Task objective → If a line below contains the string "icon", copy it out.

Exercise materials →
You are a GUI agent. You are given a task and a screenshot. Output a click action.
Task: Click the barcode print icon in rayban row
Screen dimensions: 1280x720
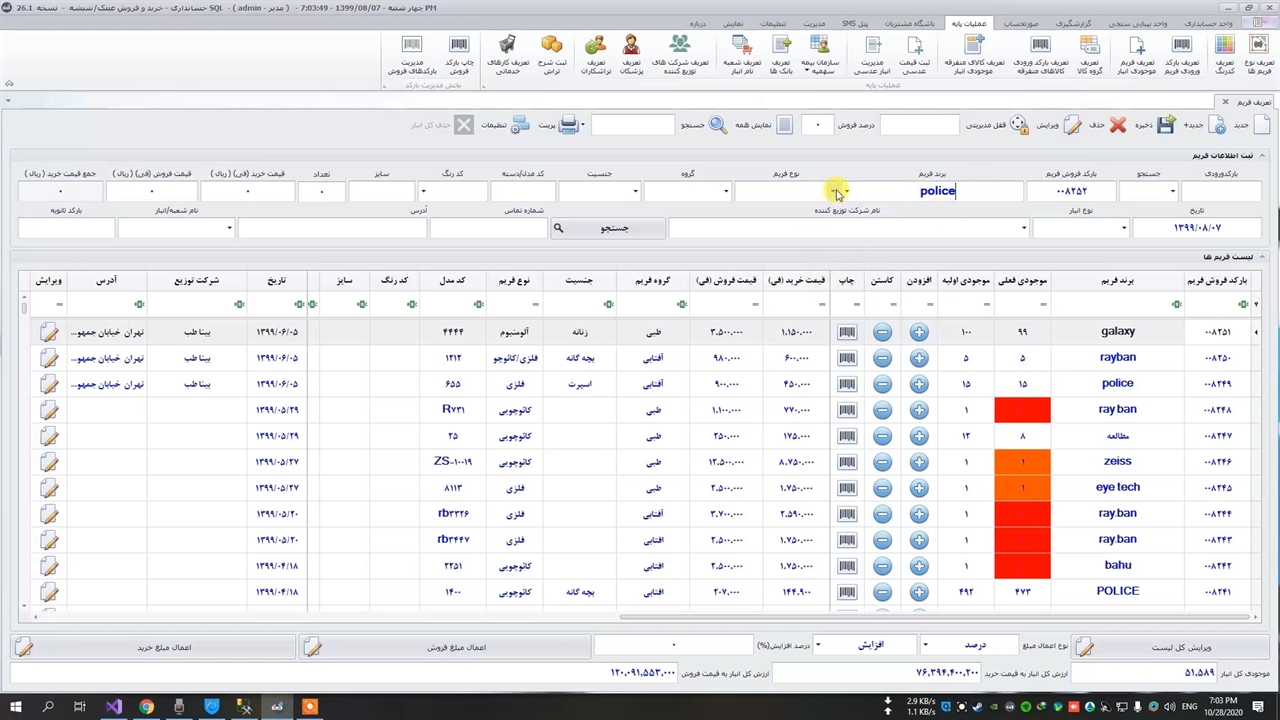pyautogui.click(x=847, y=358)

* * *

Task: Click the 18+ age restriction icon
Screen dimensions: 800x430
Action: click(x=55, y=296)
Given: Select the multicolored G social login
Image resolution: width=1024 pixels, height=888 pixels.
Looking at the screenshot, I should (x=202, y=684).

...

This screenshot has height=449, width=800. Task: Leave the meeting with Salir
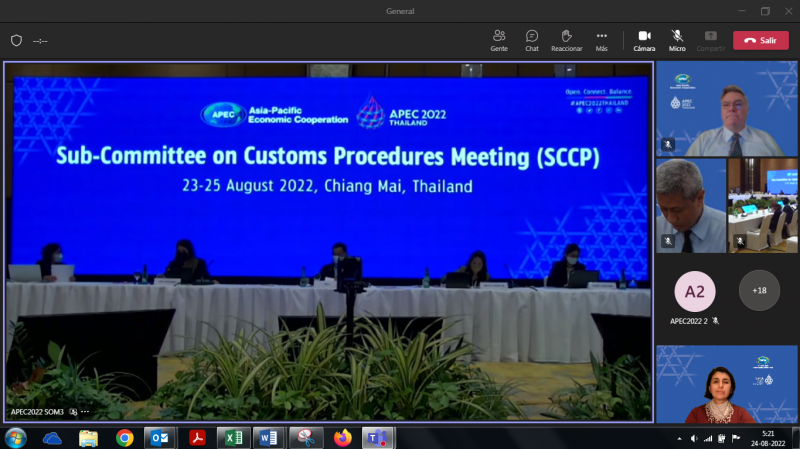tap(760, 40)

Reply to the task →
Task: Click the barcode print icon in rayban row
Task: Click the 18+ age restriction icon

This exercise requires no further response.